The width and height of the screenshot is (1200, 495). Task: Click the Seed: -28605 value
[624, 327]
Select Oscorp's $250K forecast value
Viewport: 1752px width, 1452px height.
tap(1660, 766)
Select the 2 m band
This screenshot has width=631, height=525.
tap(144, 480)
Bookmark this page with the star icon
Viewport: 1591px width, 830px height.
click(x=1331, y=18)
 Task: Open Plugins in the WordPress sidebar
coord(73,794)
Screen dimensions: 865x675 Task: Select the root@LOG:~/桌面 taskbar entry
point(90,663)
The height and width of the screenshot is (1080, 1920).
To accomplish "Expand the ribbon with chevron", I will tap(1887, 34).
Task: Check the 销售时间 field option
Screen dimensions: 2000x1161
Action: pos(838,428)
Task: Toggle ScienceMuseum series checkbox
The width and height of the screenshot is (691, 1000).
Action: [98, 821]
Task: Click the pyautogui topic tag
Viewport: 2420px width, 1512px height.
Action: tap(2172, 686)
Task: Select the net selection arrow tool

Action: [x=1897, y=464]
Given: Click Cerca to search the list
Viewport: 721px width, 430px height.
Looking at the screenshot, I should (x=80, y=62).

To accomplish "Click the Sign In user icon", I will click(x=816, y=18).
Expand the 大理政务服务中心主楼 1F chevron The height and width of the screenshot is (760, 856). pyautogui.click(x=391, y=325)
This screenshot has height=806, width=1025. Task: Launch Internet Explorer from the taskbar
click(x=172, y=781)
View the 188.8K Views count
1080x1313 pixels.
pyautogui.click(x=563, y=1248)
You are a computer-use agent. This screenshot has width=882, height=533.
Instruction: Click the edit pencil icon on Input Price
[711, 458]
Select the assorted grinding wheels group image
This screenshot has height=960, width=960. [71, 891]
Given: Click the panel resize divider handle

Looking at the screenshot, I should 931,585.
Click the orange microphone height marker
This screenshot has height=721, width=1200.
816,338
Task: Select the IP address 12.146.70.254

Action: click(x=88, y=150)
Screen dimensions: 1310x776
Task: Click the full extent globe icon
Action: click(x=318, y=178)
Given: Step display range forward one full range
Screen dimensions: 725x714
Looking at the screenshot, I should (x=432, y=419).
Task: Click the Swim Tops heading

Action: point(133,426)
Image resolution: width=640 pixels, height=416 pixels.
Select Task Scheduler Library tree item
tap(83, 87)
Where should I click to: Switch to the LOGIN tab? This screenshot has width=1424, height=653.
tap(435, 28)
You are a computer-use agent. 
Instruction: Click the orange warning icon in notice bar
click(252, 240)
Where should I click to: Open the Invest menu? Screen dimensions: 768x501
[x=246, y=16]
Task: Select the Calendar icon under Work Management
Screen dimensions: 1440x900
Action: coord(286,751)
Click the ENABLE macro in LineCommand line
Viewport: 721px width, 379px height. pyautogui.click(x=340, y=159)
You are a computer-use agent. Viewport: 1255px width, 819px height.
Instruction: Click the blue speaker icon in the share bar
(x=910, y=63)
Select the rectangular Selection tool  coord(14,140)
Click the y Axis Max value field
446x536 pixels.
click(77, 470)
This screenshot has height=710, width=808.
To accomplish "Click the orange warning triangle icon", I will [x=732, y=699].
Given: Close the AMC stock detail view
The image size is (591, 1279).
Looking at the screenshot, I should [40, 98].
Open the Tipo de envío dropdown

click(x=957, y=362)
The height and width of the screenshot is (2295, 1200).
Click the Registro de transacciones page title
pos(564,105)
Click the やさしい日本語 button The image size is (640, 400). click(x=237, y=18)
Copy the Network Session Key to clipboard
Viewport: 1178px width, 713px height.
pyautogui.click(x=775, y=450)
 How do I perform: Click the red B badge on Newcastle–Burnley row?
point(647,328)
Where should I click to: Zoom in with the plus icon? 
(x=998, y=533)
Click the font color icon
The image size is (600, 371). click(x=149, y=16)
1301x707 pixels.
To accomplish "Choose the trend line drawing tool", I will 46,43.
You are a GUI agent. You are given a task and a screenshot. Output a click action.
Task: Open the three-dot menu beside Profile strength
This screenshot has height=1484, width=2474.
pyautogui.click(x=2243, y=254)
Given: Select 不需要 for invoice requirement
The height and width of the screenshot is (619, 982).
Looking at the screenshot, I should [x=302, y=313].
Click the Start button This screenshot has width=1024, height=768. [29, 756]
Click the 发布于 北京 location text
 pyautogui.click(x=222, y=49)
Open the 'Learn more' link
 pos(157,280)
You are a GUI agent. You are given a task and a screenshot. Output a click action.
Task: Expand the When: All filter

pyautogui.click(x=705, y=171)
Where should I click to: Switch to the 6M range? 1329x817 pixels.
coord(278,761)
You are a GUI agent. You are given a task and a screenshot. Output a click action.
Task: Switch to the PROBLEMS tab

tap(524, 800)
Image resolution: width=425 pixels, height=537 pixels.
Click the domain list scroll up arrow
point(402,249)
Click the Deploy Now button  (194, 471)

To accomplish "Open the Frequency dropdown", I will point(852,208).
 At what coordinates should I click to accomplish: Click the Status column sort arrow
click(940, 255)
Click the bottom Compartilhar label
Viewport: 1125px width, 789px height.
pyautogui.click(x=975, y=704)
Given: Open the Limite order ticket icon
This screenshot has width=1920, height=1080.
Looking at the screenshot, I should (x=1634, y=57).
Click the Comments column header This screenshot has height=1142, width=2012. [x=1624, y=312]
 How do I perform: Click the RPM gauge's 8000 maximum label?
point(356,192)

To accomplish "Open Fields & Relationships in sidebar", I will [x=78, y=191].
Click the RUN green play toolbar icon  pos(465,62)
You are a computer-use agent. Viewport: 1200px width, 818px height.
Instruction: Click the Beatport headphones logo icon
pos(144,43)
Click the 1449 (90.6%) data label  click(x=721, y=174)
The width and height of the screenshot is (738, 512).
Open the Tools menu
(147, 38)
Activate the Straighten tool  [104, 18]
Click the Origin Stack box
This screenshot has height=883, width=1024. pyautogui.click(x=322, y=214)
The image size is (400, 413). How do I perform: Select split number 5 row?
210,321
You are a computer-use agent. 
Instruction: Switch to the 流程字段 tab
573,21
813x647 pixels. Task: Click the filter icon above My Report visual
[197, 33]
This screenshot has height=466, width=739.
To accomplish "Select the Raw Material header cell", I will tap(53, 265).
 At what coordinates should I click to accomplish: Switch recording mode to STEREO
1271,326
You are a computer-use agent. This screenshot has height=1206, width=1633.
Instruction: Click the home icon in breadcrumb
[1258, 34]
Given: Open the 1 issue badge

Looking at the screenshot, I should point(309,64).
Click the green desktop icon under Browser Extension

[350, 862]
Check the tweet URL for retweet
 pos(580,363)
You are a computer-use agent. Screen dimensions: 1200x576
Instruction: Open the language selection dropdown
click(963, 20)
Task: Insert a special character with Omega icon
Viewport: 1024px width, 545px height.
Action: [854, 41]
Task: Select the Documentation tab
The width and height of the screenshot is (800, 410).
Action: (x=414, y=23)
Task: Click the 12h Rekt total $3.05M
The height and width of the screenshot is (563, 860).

******

**What the exercise asks**
Put every line of the listing above into a JSON list of strings, one string per line, leaving out blank lines.

**Expected answer**
[
  "The width and height of the screenshot is (1200, 495). Task: Click the Seed: -28605 value",
  "[624, 327]",
  "Select Oscorp's $250K forecast value",
  "Viewport: 1752px width, 1452px height.",
  "tap(1660, 766)",
  "Select the 2 m band",
  "This screenshot has width=631, height=525.",
  "tap(144, 480)",
  "Bookmark this page with the star icon",
  "Viewport: 1591px width, 830px height.",
  "click(x=1331, y=18)",
  " Task: Open Plugins in the WordPress sidebar",
  "coord(73,794)",
  "Screen dimensions: 865x675 Task: Select the root@LOG:~/桌面 taskbar entry",
  "point(90,663)",
  "The height and width of the screenshot is (1080, 1920).",
  "To accomplish \"Expand the ribbon with chevron\", I will tap(1887, 34).",
  "Task: Check the 销售时间 field option",
  "Screen dimensions: 2000x1161",
  "Action: pos(838,428)",
  "Task: Toggle ScienceMuseum series checkbox",
  "The width and height of the screenshot is (691, 1000).",
  "Action: [98, 821]",
  "Task: Click the pyautogui topic tag",
  "Viewport: 2420px width, 1512px height.",
  "Action: tap(2172, 686)",
  "Task: Select the net selection arrow tool",
  "Action: [x=1897, y=464]",
  "Given: Click Cerca to search the list",
  "Viewport: 721px width, 430px height.",
  "Looking at the screenshot, I should (x=80, y=62).",
  "To accomplish \"Click the Sign In user icon\", I will click(x=816, y=18).",
  "Expand the 大理政务服务中心主楼 1F chevron The height and width of the screenshot is (760, 856). pyautogui.click(x=391, y=325)",
  "This screenshot has height=806, width=1025. Task: Launch Internet Explorer from the taskbar",
  "click(x=172, y=781)",
  "View the 188.8K Views count",
  "1080x1313 pixels.",
  "pyautogui.click(x=563, y=1248)",
  "You are a computer-use agent. This screenshot has width=882, height=533.",
  "Instruction: Click the edit pencil icon on Input Price",
  "[711, 458]",
  "Select the assorted grinding wheels group image",
  "This screenshot has height=960, width=960. [71, 891]",
  "Given: Click the panel resize divider handle",
  "Looking at the screenshot, I should 931,585.",
  "Click the orange microphone height marker",
  "This screenshot has height=721, width=1200.",
  "816,338",
  "Task: Select the IP address 12.146.70.254",
  "Action: click(x=88, y=150)",
  "Screen dimensions: 1310x776",
  "Task: Click the full extent globe icon",
  "Action: click(x=318, y=178)",
  "Given: Step display range forward one full range",
  "Screen dimensions: 725x714",
  "Looking at the screenshot, I should (x=432, y=419).",
  "Task: Click the Swim Tops heading",
  "Action: point(133,426)",
  "Image resolution: width=640 pixels, height=416 pixels.",
  "Select Task Scheduler Library tree item",
  "tap(83, 87)",
  "Where should I click to: Switch to the LOGIN tab? This screenshot has width=1424, height=653.",
  "tap(435, 28)",
  "You are a computer-use agent. ",
  "Instruction: Click the orange warning icon in notice bar",
  "click(252, 240)",
  "Where should I click to: Open the Invest menu? Screen dimensions: 768x501",
  "[x=246, y=16]",
  "Task: Select the Calendar icon under Work Management",
  "Screen dimensions: 1440x900",
  "Action: coord(286,751)",
  "Click the ENABLE macro in LineCommand line",
  "Viewport: 721px width, 379px height. pyautogui.click(x=340, y=159)",
  "You are a computer-use agent. Viewport: 1255px width, 819px height.",
  "Instruction: Click the blue speaker icon in the share bar",
  "(x=910, y=63)",
  "Select the rectangular Selection tool  coord(14,140)",
  "Click the y Axis Max value field",
  "446x536 pixels.",
  "click(77, 470)",
  "This screenshot has height=710, width=808.",
  "To accomplish \"Click the orange warning triangle icon\", I will [x=732, y=699].",
  "Given: Close the AMC stock detail view",
  "The image size is (591, 1279).",
  "Looking at the screenshot, I should [40, 98].",
  "Open the Tipo de envío dropdown",
  "click(x=957, y=362)",
  "The height and width of the screenshot is (2295, 1200).",
  "Click the Registro de transacciones page title",
  "pos(564,105)",
  "Click the やさしい日本語 button The image size is (640, 400). click(x=237, y=18)",
  "Copy the Network Session Key to clipboard",
  "Viewport: 1178px width, 713px height.",
  "pyautogui.click(x=775, y=450)",
  " How do I perform: Click the red B badge on Newcastle–Burnley row?",
  "point(647,328)",
  "Where should I click to: Zoom in with the plus icon? ",
  "(x=998, y=533)",
  "Click the font color icon",
  "The image size is (600, 371). click(x=149, y=16)",
  "1301x707 pixels.",
  "To accomplish \"Choose the trend line drawing tool\", I will 46,43.",
  "You are a GUI agent. You are given a task and a screenshot. Output a click action.",
  "Task: Open the three-dot menu beside Profile strength",
  "This screenshot has height=1484, width=2474.",
  "pyautogui.click(x=2243, y=254)",
  "Given: Select 不需要 for invoice requirement",
  "The height and width of the screenshot is (619, 982).",
  "Looking at the screenshot, I should [x=302, y=313].",
  "Click the Start button This screenshot has width=1024, height=768. [29, 756]",
  "Click the 发布于 北京 location text",
  " pyautogui.click(x=222, y=49)",
  "Open the 'Learn more' link",
  " pos(157,280)",
  "You are a GUI agent. You are given a task and a screenshot. Output a click action.",
  "Task: Expand the When: All filter",
  "pyautogui.click(x=705, y=171)",
  "Where should I click to: Switch to the 6M range? 1329x817 pixels.",
  "coord(278,761)",
  "You are a GUI agent. You are given a task and a screenshot. Output a click action.",
  "Task: Switch to the PROBLEMS tab",
  "tap(524, 800)",
  "Image resolution: width=425 pixels, height=537 pixels.",
  "Click the domain list scroll up arrow",
  "point(402,249)",
  "Click the Deploy Now button  (194, 471)",
  "To accomplish \"Open the Frequency dropdown\", I will point(852,208).",
  " At what coordinates should I click to accomplish: Click the Status column sort arrow",
  "click(940, 255)",
  "Click the bottom Compartilhar label",
  "Viewport: 1125px width, 789px height.",
  "pyautogui.click(x=975, y=704)",
  "Given: Open the Limite order ticket icon",
  "This screenshot has width=1920, height=1080.",
  "Looking at the screenshot, I should (x=1634, y=57).",
  "Click the Comments column header This screenshot has height=1142, width=2012. [x=1624, y=312]",
  " How do I perform: Click the RPM gauge's 8000 maximum label?",
  "point(356,192)",
  "To accomplish \"Open Fields & Relationships in sidebar\", I will [x=78, y=191].",
  "Click the RUN green play toolbar icon  pos(465,62)",
  "You are a computer-use agent. Viewport: 1200px width, 818px height.",
  "Instruction: Click the Beatport headphones logo icon",
  "pos(144,43)",
  "Click the 1449 (90.6%) data label  click(x=721, y=174)",
  "The width and height of the screenshot is (738, 512).",
  "Open the Tools menu",
  "(147, 38)",
  "Activate the Straighten tool  [104, 18]",
  "Click the Origin Stack box",
  "This screenshot has height=883, width=1024. pyautogui.click(x=322, y=214)",
  "The image size is (400, 413). How do I perform: Select split number 5 row?",
  "210,321",
  "You are a computer-use agent. ",
  "Instruction: Switch to the 流程字段 tab",
  "573,21",
  "813x647 pixels. Task: Click the filter icon above My Report visual",
  "[197, 33]",
  "This screenshot has height=466, width=739.",
  "To accomplish \"Select the Raw Material header cell\", I will tap(53, 265).",
  " At what coordinates should I click to accomplish: Switch recording mode to STEREO",
  "1271,326",
  "You are a computer-use agent. This screenshot has height=1206, width=1633.",
  "Instruction: Click the home icon in breadcrumb",
  "[1258, 34]",
  "Given: Open the 1 issue badge",
  "Looking at the screenshot, I should point(309,64).",
  "Click the green desktop icon under Browser Extension",
  "[350, 862]",
  "Check the tweet URL for retweet",
  " pos(580,363)",
  "You are a computer-use agent. Screen dimensions: 1200x576",
  "Instruction: Open the language selection dropdown",
  "click(963, 20)",
  "Task: Insert a special character with Omega icon",
  "Viewport: 1024px width, 545px height.",
  "Action: [854, 41]",
  "Task: Select the Documentation tab",
  "The width and height of the screenshot is (800, 410).",
  "Action: (x=414, y=23)",
  "Task: Click the 12h Rekt total $3.05M",
  "The height and width of the screenshot is (563, 860)."
]